All this comes about from the European Court of Justice's (ECJ) decision in Pereda v Madrid Movilidad, the flip side of the Stringer/Schultz-Hoff questions; namely, what is the position where a worker's pre-arranged annual holiday leave coincides with a period of sick leave?
In this case, Mr Pereda had scheduled annual leave for the period of 16 July to 14 August. However, following an accident at work on 3 July he was unable to return to work until 13 August. His employer refused his request to designate a future period for annual leave. The ECJ considered whether Mr Pereda did have the option to designate an alternative period for the exercise of his right to annual holiday?
The ECJ said yes. A worker who does not wish to take holiday leave when sick, must be granted their holiday leave for a different period, if necessary carried forward into a subsequent leave year. Accordingly, Mr Pereda was entitled to reschedule his annual leave for the corresponding duration of the overlap between his scheduled annual leave and his sick leave, being 16 July to 12 August.
That is not however the end of the story. It appears from the ruling that a worker is not only entitled to postpone holiday because of sickness as in the case of Mr Pereda, but also where the worker falls ill while absent on annual leave. In those circumstances the worker must be allowed to reschedule their annual leave on return to work.
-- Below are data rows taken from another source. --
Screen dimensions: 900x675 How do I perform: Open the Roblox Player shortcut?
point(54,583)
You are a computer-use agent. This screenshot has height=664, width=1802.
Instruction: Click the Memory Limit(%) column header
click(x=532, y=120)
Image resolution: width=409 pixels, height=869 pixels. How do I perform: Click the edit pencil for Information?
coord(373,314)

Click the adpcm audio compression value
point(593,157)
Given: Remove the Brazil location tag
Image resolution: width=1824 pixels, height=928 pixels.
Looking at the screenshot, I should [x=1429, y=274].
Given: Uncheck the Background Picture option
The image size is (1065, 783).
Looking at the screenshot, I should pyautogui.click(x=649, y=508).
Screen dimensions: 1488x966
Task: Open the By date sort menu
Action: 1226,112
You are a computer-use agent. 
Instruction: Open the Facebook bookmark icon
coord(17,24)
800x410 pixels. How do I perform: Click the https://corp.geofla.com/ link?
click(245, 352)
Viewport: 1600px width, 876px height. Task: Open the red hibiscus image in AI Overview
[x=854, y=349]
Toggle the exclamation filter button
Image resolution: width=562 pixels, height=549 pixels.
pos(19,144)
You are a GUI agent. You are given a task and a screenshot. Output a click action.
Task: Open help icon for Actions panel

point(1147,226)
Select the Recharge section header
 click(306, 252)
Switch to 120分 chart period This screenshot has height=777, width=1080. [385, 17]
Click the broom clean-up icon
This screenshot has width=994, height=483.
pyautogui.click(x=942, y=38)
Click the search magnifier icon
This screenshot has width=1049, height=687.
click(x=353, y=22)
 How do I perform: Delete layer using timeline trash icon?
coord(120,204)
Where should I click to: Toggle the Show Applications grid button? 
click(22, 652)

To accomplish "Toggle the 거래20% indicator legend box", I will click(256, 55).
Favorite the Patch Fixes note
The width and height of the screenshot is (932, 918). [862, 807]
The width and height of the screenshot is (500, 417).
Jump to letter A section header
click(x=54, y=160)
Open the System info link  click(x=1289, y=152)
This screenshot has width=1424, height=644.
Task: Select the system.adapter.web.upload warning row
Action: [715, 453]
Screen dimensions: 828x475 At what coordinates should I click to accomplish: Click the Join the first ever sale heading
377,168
The Pereda decision also clarifies an outstanding issue raised by Stringer/Schultz-Hoff decision: can an employer require an employee to take their annual leave during sick leave? The rationale behind that arrangement was that an employer might choose to direct that annual leave was taken at the same time as a period of paid sick leave rendering the position cost neutral as far as the employer was concerned. Following the Perada decision it is now clear that a worker cannot be required to take annual leave on sick leave.
Although it remains open for a worker to ask to take annual leave during a period of sick leave, if the worker chooses not to do so then annual leave must be granted for a different period. Therefore, a worker on sick leave for several years will simply be able to store up annual leave entitlement which they must then be able to take when eventually returning to work or, if employment is terminated, be paid in lieu of that holiday entitlement.
It now appears clear that the provisions of the Working Time Directive have not been implemented by the UK's Working Time Regulations 1998. In particular Regulation 13 expressly prevents the carry over of the first four weeks of statutory working time leave into a subsequent leave year and regulation 13A only gives an option to the employer rather than a right to the worker to carry over annual leave. The regulations clearly need to be amended to provide for the right to carry over where the worker has not had the opportunity nor wished to take annual leave during sick leave.
Also, by way of update, the Employment Appeal Tribunal has recently heard another challenge to regulation 13. In Lyons v Mitie Security Ltd, the EAT has been asked to consider a case where the company policy required one month's notice of annual leave requests. Three weeks before the end of the leave year, the employee (who had not been off ill), requested his remaining statutory annual leave. The employer rejected the request on grounds that the employee failed to give the requisite notice and the contract provided that any holiday entitlement not taken in the relevant holiday year would be forfeited. An employment tribunal dismissed the employee's claim under the WTR, but on appeal to the EAT, was argued that the employer was legally obliged to ensure that the employee actually took his statutory holiday within the relevant leave year, or to permit him to take the leave despite the short notice. We are currently awaiting the EAT's judgment to be handed down.
As ever we will continue to monitor what is becoming an increasingly complex area.